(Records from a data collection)
----

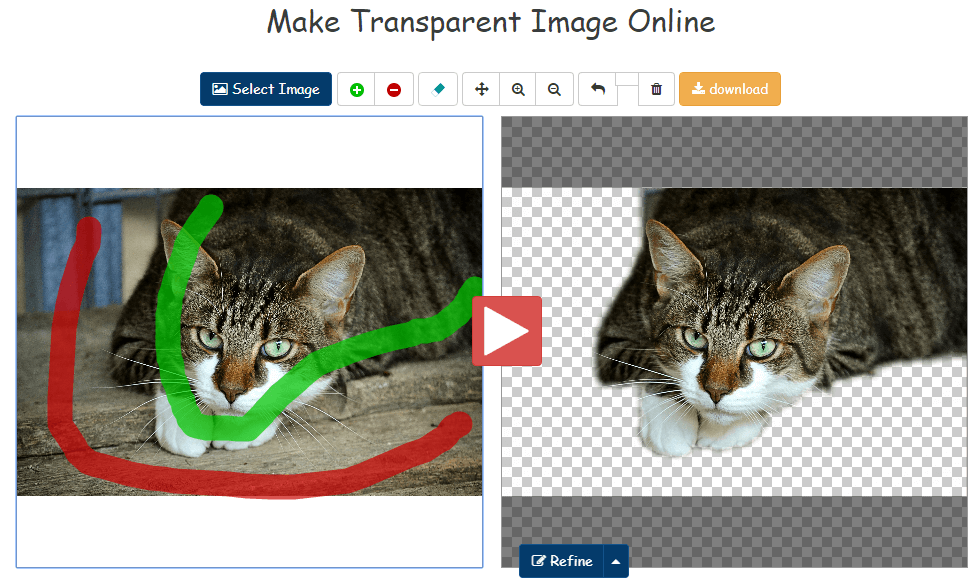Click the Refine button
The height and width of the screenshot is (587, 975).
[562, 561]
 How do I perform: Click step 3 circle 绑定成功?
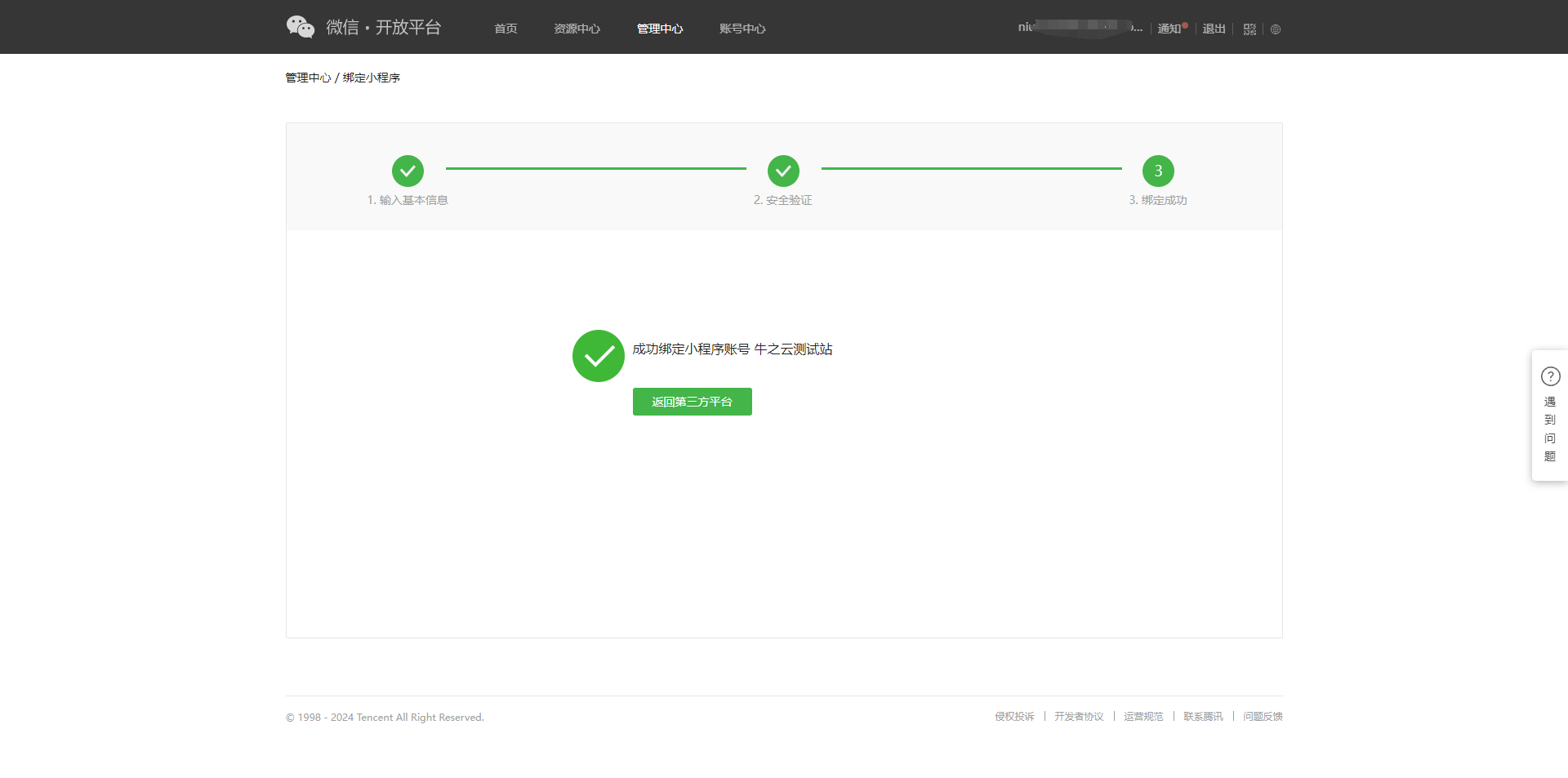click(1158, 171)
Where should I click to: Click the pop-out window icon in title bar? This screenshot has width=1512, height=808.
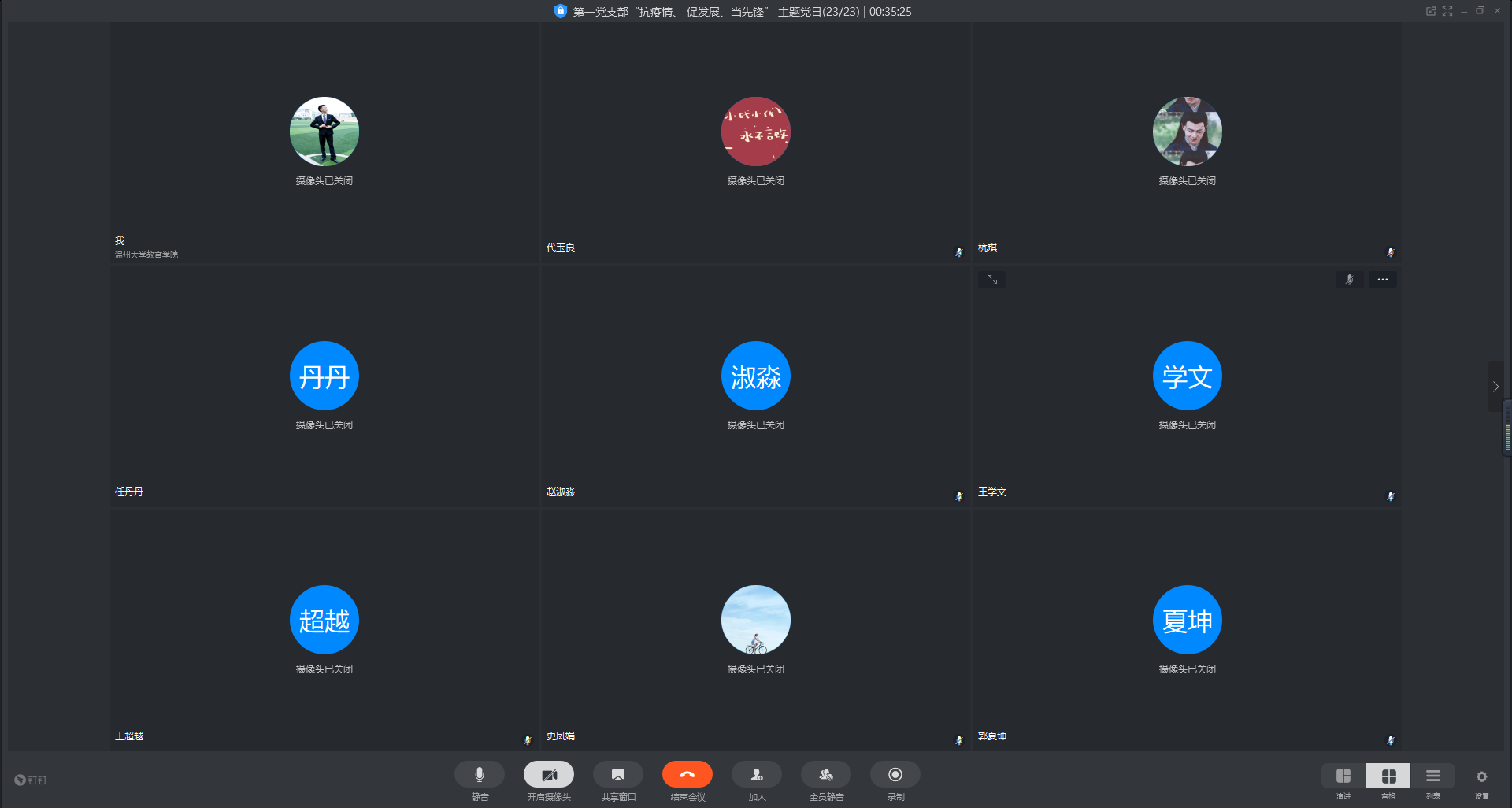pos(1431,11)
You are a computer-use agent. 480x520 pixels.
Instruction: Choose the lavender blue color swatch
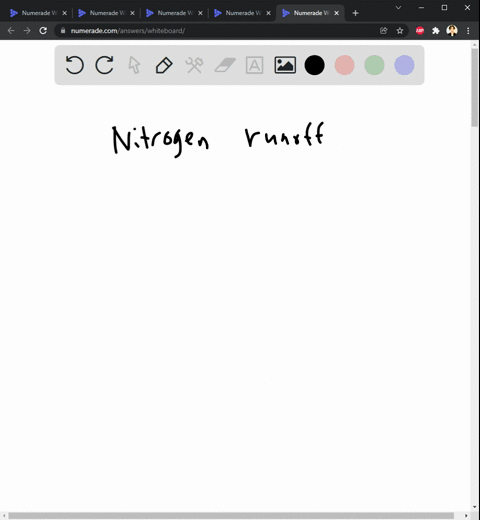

----

What is expected:
Only the lines from the line that contains "Where should I" through the end of the entries are to be written out, exactly and without pictures, both ends included.

Exercise result:
Where should I click to: Click the pop-out window icon in title bar? This screenshot has width=1512, height=808.
pos(1431,11)
You are a computer-use agent. 480x520 pixels.
Instruction: Choose the lavender blue color swatch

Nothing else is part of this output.